Malas gorgeously captures both the vibrancy and the cost of becoming the kind of woman who sets her own path, creates her own rituals, and mourns her own losses. Marcela Fuentes writes with a visceral precision about family, grief, and what it means to move through the world holding on to both your independence and your ties to community. This is a dazzling, heartbreaking, and triumphant debut.”
—Danielle Evans, author of The Office of Historical Corrections and Before You Suffocate Your Own Fool Self

Kirkus Reviews

★ 2024-04-05
An entrancing debut novel set in a “dinky little border town” on the Texas side of the Rio Grande links the stories of two women, one a young wife and mother in the 1950s and the other a 14-year-old in 1994.
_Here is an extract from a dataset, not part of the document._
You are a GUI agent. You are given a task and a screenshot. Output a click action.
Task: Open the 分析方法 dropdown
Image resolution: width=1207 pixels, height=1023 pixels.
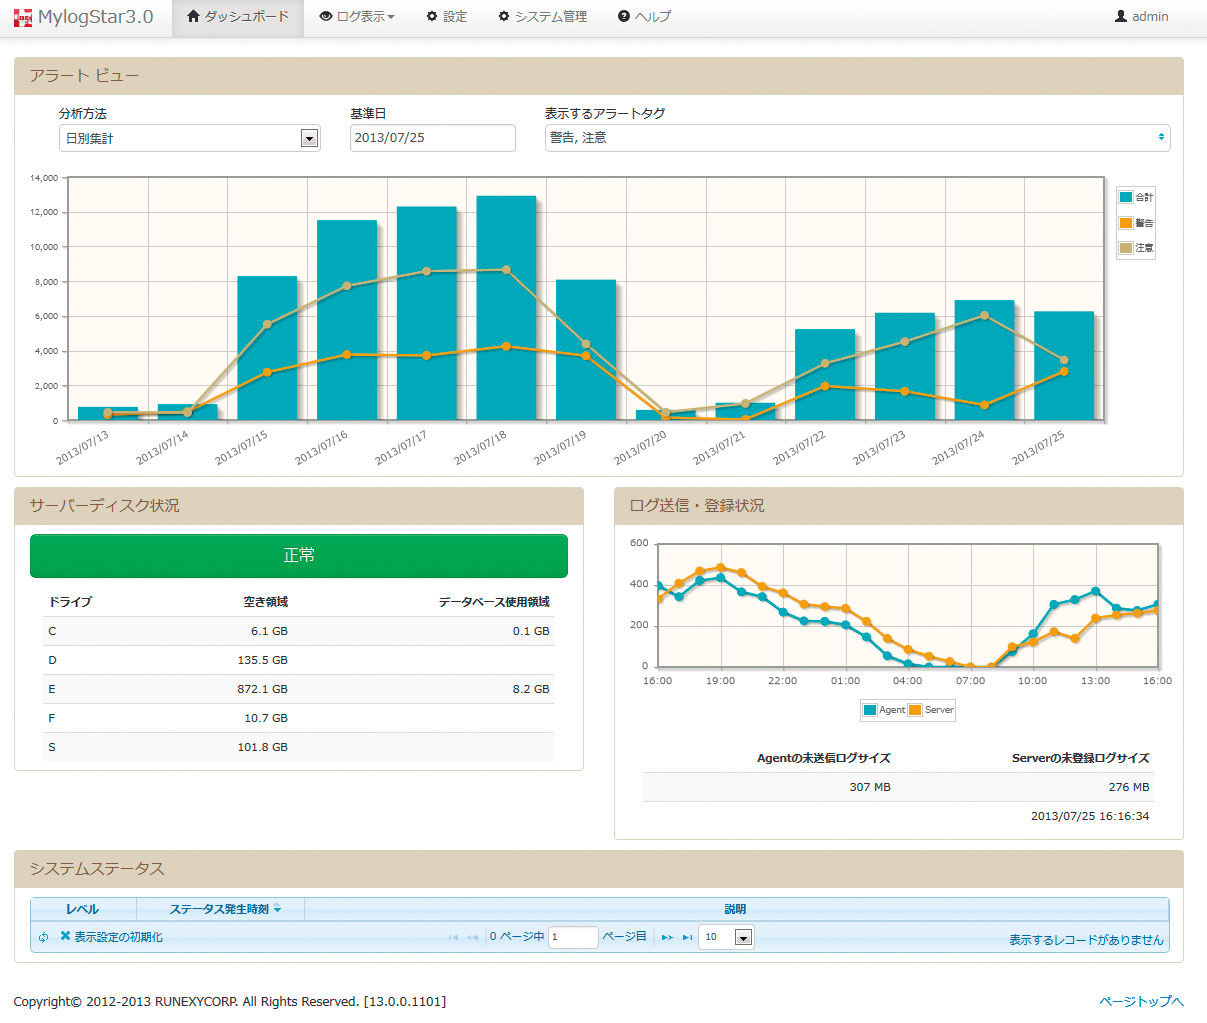(x=189, y=138)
Both are considered malas by those around them, bad girls who are “willful and didn’t listen.” In 1951, Pilar Aguirre, the illegitimate daughter of a wealthy Mexican man, has moved to the United States with her handsome charro husband, José, and is shocked when an older woman approaches her house saying she herself is José’s wife. The woman puts a curse on Pilar, which seems to come true when two of Pilar and José’s children die. Despite the help provided by her sensible older comadre, Romi, Pilar is unable to cope with her situation. Four decades later, Lulu Muñoz—whose mother died in a motorcycle accident when she was 5—is being raised by a loving but alcoholic father along with her grandmother Romi. Lead singer in a punk band, Lulu is ambivalent about her upcoming quinceañera, with its frills and gaudy ceremony, until she forms a close relationship with the glamorous and mysterious Pilar, who has returned to town after decades away and comes up with a surprising scheme for the party. While the sections of the novel set in the ’90s are the liveliest, full of the complicated details of being a teenager pulled by tradition and pop culture, romance and independence, the briefer sections set in the ’50s provide a sense of context and of the differences and similarities between the two young women as Fuentes cunningly reveals the unexpected ties that bind them.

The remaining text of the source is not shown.